Papa Francisco: “La polarización es una enfermedad latinoamericana”
Reflexión sobre la polarización que destruye en la sociedad latinoamericana la bondad, la verdad y el amor sin fingimiento.
En su reciente discurso ante los miembros del Cuerpo Diplomático acreditado ante la Santa Sede, el Papa Francisco refiriéndose especialmente a América Latina, pone el acento en una enfermedad y/o pecado social actual y creciente que podemos llamar “grieta”, “binarismo”, “reduccionismo”, o como el mismo la llama “polarización”.

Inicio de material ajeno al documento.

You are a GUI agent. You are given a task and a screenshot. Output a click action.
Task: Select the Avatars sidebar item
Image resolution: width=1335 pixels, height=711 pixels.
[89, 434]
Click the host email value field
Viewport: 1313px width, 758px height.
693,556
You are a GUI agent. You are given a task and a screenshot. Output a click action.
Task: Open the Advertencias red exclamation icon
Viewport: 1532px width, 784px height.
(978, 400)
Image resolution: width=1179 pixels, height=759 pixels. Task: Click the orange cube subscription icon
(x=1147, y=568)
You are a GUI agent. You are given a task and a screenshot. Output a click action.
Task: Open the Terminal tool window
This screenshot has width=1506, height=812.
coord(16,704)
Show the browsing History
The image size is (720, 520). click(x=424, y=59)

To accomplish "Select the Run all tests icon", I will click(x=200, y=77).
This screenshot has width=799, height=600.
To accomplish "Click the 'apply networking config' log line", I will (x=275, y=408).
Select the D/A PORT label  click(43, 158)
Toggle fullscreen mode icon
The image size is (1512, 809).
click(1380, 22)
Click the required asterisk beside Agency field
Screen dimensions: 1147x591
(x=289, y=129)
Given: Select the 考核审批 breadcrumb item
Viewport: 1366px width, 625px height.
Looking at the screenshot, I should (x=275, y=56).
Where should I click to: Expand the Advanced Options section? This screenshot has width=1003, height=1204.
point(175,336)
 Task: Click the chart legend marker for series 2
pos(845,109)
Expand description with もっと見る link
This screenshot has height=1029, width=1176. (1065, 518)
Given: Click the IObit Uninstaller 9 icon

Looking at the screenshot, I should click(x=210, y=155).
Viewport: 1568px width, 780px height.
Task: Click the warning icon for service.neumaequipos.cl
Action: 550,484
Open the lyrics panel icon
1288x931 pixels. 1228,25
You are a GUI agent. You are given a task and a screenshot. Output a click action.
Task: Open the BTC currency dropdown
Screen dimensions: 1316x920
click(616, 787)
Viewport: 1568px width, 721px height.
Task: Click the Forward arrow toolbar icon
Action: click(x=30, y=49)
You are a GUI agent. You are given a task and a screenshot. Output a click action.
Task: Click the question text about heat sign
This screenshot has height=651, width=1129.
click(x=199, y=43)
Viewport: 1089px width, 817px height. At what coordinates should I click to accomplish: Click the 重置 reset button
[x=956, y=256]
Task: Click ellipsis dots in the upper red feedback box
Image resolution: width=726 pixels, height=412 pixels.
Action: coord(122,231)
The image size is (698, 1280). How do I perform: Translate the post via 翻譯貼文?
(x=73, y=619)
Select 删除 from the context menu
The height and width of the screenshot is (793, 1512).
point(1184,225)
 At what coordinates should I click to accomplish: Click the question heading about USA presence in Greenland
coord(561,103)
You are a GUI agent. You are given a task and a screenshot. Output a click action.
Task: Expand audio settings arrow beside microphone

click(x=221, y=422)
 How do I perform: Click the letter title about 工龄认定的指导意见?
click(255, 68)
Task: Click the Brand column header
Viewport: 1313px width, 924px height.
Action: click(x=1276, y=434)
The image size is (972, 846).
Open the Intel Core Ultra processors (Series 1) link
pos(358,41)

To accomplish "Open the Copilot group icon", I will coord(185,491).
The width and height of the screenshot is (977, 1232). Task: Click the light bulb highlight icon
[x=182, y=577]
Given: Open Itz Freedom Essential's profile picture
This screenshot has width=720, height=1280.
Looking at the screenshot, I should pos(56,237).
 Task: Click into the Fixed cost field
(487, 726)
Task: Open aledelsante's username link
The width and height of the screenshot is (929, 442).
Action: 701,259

Textualmente el Santo Padre expresó que: “Las polarizaciones, cada vez más fuertes, no ayudan a resolver los auténticos y urgentes problemas de los ciudadanos, sobre todo de los más pobres y vulnerables, y mucho menos lo logra la violencia, que por ningún motivo puede ser adoptada como instrumento para afrontar las cuestiones políticas y sociales”.
Las polarizaciones no surgen naturalmente y mucho menos de manera ascendente en la escalera social. La necesidad de dividir el pensamiento, las personas, los sectores sociales de manera dicotómica generalmente se producen desde altas esferas del poder y luego se “bajan” como una epidemia a toda la población.
Es el pecado de la desintegración que busca arrinconar las ideas y los pueblos y que tristemente es funcional a diferentes formas de violencia económica, social y política. Se trata de la antigua fórmula del fundamentalismo del odio que se siembra sin descanso en las trincheras del alma de los pueblos para generar una guerra casi intangible pero difícil de desarraigar.
El odio social polarizado es generador de viejos y nuevos males que como también menciona Francisco en ese discurso produce “tensiones e insólitas formas de violencia que empeoran los conflictos sociales y generan graves consecuencias socioeconómicas y humanitarias”.
En los Evangelios vemos al Señor Jesucristo enfrentándose al ataque de las polarizaciones fundamentalistas cuando intentan hacerlo entrar en contradicción binaria sobre el pago de impuestos al imperio romano (Mateo 22, 15-22). El Señor no duda en desenmascarar la maniobra con duras pero precisas palabras: «Jesús, dándose cuenta de la mala intención que llevaban, les dijo: —Hipócritas, ¿por qué me tienden trampas?».
Esta referencia bíblica nos puede acercar reflexiones para llamar nuestra atención acerca del rol de algunas expresiones religiosas fundamentalistas que a través de su poder proselitista buscan, y muchas veces utilizando símbolos religiosos para exaltarlos o descalificarlos, sembrar división entre los pueblos. Terminan, como los fariseos fundamentalistas de los relatos evangélicos, siendo funcionales a los poderes políticos imperiales y sus aparatos de opresión, difusión y corrupción.
Pero este pecado de la polarización tiene en los pueblos, y especialmente en los sectores más humildes y vulnerables de nuestro continente amerindio, la purificación de una cultura del encuentro imparable y la sabiduría de continuos esfuerzos de convivencia pacífica, pluricultural y multireligosa.
Esta enfermedad del odio que amenaza con ser una pandemia social autodestructiva tiene en el ADN de nuestros pueblos los anticuerpos de la bondad, la verdad y fundamentalmente del amor sin fingimiento.
Tomando muy en serio el realismo de las palabras del Papa Francisco de que “En general, los conflictos de la región americana, aun cuando tienen raíces diferentes, están acomunados por profundas desigualdades, por injusticias y por la corrupción endémica, así como por las diversas formas de pobreza que ofenden la dignidad de las personas” , no olvidamos su llamado a la esperanza que también levanta sus vacunas y santidades.
Los polarizantes del relato evangélico que intentaron poner al mismo hijo de Dios en un extremo de su grieta, debieron salir avergonzados y admirados de su respuesta. A los poderes políticos les toca lo que les corresponde: Esforzarse por restablecer con urgencia una cultura del diálogo para el bien común.
A los religiosos, dar a Dios lo que le pertenece: Sembrar el amor y la misericordia en las trincheras del alma de las personas y los pueblos hasta transformarlos en caminos llanos donde la esperanza pueda transitar y tierra fértil donde la justicia pueda florecer.